| Passage |
You play all the instruments on your records?

Yeah, I play every instrument. Not so well, but every instrument. I don’t have one instrument that I’m amazing at, but I’m okay at every one, which makes it cool because I like working with a lot of analog stuff.

When did you start learning music?

My grandma was a piano teacher so when I was very little I started playing piano. Then, when I got fed up I switched to the violin for a few years and then when I was really fed up I started playing guitar because I wanted to play songs that I listened to and I wanted to distance myself from classical music. I used to sing a lot, when I was a teenager I started to sing more.

Did you write your own songs then?

A bit, but it was more just singing Lauryn Hill songs. At around seventeen years old I started hanging out at techno, jungle and drum & bass parties and I was like, “Whoa, people make their own music and it’s not in a commercial way.” Like, it’s people that I would hang out with at parties. I’d be like, “You made that track?” So I started totally hiding out in my room, and making my own stuff. I didn’t know anyone, not one person who did that. I don’t know how I learned the program. I was on my family computer and I remember it took me three weeks to put out one sound of the software. After that I was always playing around with it. I was obsessed. It was funny because I had friends, but no one around me was doing that.

Why’s that?

I come from a super Francophone part of Montreal. It’s not part of the culture that’s more Celine Dion, Francophone traditional music or classical music. I was listening to hip-hop since I was six years old, Tupac, and the Fugees and all that stuff, but I remember my parents were like, “What the fuck is wrong with you? We just didn’t understand the music.”

Do you want to make hip-hop beats?

Yeah, I have a bunch on my computer. I would love to give them to rappers. From the new new school, I really like Le1f. So much. He’s so good. For the more older rappers: Talib Kweli and people like that.

As a fellow Canadian, what do you think of Drake?

He has good taste for finding new artists, but he’s not my favorite. I don’t hate him, actually his last album is pretty good, but I just find the whole aesthetic of cold depressive introspective bro, just kind of (shrugs). I know what space it occupies in the world and I’m fine with that, but . . .

You’re music is very raw and emotional too, right?

Yeah.

How is that different from Drake?

I work a lot to find and bring a lot of warmth in my writing. The texture in the song is just a different type of emotional. I try to be as earnest as possible and I find that Drake just sounds distant. Maybe it’s just because I’m a woman and I don’t really connect like that. There’s really good songs on there, but I think it’s the jock side that just doesn’t work for me. I like the song with Jhene Aiko. “From Time,” the lyrics are good and it works. It’s just some of the other stuff.

Do you find yourself one of the few females in this producer-singer space?

Definitely. It’s very funny because as much as I have always been conscious of my place in the world and that there’s not a lot of women, only recently more and more did I realize how the battle is so not over. It’s crazy. It’s been on the business side, on the relationships with other producers. I thought that was over, but I’ve been confronted with situations where people even younger than me from a privileged background, educated and I’m like, “What is wrong with you?”

What have you experienced?

| Recorded data |
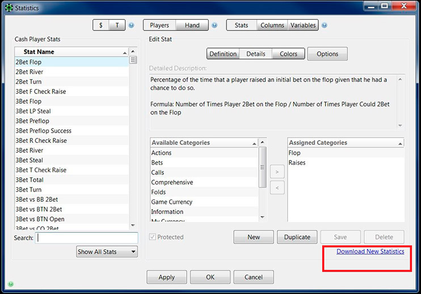Toggle the Protected checkbox
The image size is (421, 294).
tap(153, 237)
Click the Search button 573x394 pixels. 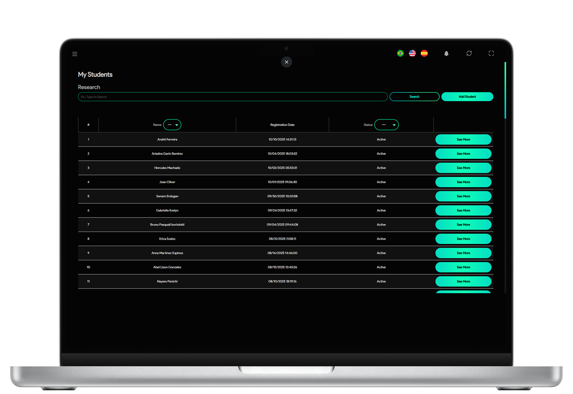tap(414, 97)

| What to work on |
Write the next part of the interview with the Montreal musician, picking up after its final line.

| Answer to the task |
If I’m talking about music, they’ll barely look at me. The world of producers is super super, macho nerdery. It’s a total bro world. It’s like revenge of the nerds. I’m a nerd, I don’t have a problem with nerds and I actually fit in that world surprisingly well. I don’t have to struggle for it, but more and more my project is seen a certain way and I experience things that I would not experience if I was a guy. More and more I feel like there’s such a need for diversity. I’ve been asked by journalists, “Is it a trend to be a female solo artist?” I’m like, it’s not a fucking trend. It’s just that we got computers the same time as you guys and it happens that we’re females. It’s just a generational thing. It’s just that I have access now and how I use that. It’s so frustrating when people talk like that because it’s not a trend. It’s super sexist saying that it’s a trend. It doesn’t work that way. I just hope to see more and more and more people do that. And there’s always the fact that I’m a female producer. I have to say it, say it, say it that I make the beats that I make the beats that I do it all, and nobody believes it. You have to put it out there.

People who know that you create everything still don’t take you seriously?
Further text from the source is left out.